Türkiye’nin İdlib zaferi

  • GİRİŞ19.09.2018 10:01
  • GÜNCELLEME20.09.2018 09:23

Haber7 yazarı ve Kanal 7 Ankara temsilcisi Mehmet Acet, Soçi görüşmelerinden önce, Rusya'nın Türkiye'ye "Türkiye sınırının hemen dibinde 1000 kilometrekarelik alanı sizin kontrolünüze bırakalım, gerisine karışmayın" teklifinde bulunduğu ancak bunun Türkiye tarafından reddedildiğini yazdı. İşte o detay...

Muhalifler ile rejim birlikleri arasında silahsızlandırılmış bir tampon bölge oluşturulacak, Türk ve Rus askerleri bölgede devriye gezecek.

Önceki gün Soçi’de yapılan Putin/Erdoğan zirvesinden çıkan en önemli sonuç bu oldu.

 

 

Bir ay kadar önce İdlib masası kurulurken kartların açıldığı denklemi gözümüzün önüne getirecek olursak, zirveden çıkan bu kararın Türkiye açısından ciddi bir kazanım getirdiği ortada.

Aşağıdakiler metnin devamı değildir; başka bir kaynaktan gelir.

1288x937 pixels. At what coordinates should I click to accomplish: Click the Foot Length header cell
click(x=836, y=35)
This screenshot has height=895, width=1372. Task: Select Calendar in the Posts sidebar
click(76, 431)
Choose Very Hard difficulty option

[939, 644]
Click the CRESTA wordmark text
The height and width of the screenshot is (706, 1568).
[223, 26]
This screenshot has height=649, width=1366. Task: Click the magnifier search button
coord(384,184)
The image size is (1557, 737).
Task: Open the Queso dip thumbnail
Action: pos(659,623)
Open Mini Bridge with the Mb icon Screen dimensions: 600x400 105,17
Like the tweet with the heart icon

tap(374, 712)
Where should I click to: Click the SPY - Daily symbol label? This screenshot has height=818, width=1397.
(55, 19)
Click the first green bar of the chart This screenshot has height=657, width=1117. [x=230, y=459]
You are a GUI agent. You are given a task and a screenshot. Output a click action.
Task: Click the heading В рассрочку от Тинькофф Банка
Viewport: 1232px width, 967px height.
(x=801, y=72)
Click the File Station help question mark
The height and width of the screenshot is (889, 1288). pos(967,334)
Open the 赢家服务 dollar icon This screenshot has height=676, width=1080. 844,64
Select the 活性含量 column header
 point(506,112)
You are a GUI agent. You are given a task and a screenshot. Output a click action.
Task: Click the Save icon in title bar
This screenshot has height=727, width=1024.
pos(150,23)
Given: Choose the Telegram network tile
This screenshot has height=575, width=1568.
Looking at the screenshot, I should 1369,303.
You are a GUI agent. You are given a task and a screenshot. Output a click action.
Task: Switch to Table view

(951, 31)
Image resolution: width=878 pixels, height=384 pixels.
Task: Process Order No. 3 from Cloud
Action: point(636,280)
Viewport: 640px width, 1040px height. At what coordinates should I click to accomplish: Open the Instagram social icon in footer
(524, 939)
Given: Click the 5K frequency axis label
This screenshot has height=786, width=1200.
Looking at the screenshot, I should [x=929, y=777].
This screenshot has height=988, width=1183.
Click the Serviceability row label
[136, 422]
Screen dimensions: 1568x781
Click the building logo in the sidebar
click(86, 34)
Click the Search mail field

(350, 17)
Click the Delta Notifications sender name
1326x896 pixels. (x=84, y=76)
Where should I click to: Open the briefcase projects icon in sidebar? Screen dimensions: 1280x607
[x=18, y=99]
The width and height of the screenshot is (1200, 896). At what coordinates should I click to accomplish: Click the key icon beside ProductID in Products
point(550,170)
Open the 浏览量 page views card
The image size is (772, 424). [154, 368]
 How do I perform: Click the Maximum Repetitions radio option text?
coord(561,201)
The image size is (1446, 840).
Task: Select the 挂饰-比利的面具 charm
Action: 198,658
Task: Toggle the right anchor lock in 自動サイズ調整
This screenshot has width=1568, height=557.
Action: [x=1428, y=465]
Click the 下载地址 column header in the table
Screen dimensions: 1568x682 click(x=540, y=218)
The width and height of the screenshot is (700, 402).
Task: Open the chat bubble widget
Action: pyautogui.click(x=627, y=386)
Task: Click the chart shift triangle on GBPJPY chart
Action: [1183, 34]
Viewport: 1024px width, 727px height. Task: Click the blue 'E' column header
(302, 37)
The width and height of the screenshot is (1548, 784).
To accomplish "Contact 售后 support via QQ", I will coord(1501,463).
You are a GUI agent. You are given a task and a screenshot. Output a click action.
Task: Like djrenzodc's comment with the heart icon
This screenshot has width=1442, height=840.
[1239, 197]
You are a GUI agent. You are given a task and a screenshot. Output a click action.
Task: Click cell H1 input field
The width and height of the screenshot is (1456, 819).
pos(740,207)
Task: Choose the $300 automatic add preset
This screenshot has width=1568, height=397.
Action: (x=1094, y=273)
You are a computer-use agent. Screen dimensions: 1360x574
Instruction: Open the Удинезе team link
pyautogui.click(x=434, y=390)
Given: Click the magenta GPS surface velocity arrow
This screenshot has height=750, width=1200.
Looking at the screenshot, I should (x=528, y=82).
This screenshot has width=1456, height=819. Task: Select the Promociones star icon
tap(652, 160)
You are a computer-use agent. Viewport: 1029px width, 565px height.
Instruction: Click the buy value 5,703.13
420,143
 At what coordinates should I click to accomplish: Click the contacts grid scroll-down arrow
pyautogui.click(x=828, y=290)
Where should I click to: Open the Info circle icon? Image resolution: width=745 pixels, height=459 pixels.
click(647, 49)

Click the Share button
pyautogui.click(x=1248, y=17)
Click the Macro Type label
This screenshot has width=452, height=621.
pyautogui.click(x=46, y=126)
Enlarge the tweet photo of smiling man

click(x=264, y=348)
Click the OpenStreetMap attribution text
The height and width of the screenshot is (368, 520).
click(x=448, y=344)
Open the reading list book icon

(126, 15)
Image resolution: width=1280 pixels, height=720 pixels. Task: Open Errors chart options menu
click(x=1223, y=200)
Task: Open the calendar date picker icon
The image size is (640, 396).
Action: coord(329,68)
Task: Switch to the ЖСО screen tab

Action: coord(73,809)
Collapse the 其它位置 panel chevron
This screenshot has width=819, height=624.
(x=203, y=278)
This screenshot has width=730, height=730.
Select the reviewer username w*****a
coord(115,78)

7 Eylül’de yapılan Tahran zirvesi sırasında Cumhurbaşkanı Erdoğan’ın bastırmasıyla, İdlib özelinde oluşan kötümser senaryolar yerini ihtiyatlı bir iyimserlik atmosferine bırakmıştı.

Soçi zirvesi bittikten sonra Rusya Savunma Bakanlığı’nın yaptığı “İdlib’e askeri operasyon olmayacak” açıklamasıyla, Esad karşıtlarının son sığınma yeri olan bu kentte yaşayan 3,5 milyon insan rahat bir nefes aldı.

EN BAŞTA TÜRKİYE’YE 1000 KİLOMETREKARELİK BİR ALAN ÖNERİLDİ

İdlib anlaşmasının Türkiye açısından kıymetini anlamak için bir ay öncesine dönüp nereden hangi noktaya gelindiğini hatırlamak yeterli olabilir.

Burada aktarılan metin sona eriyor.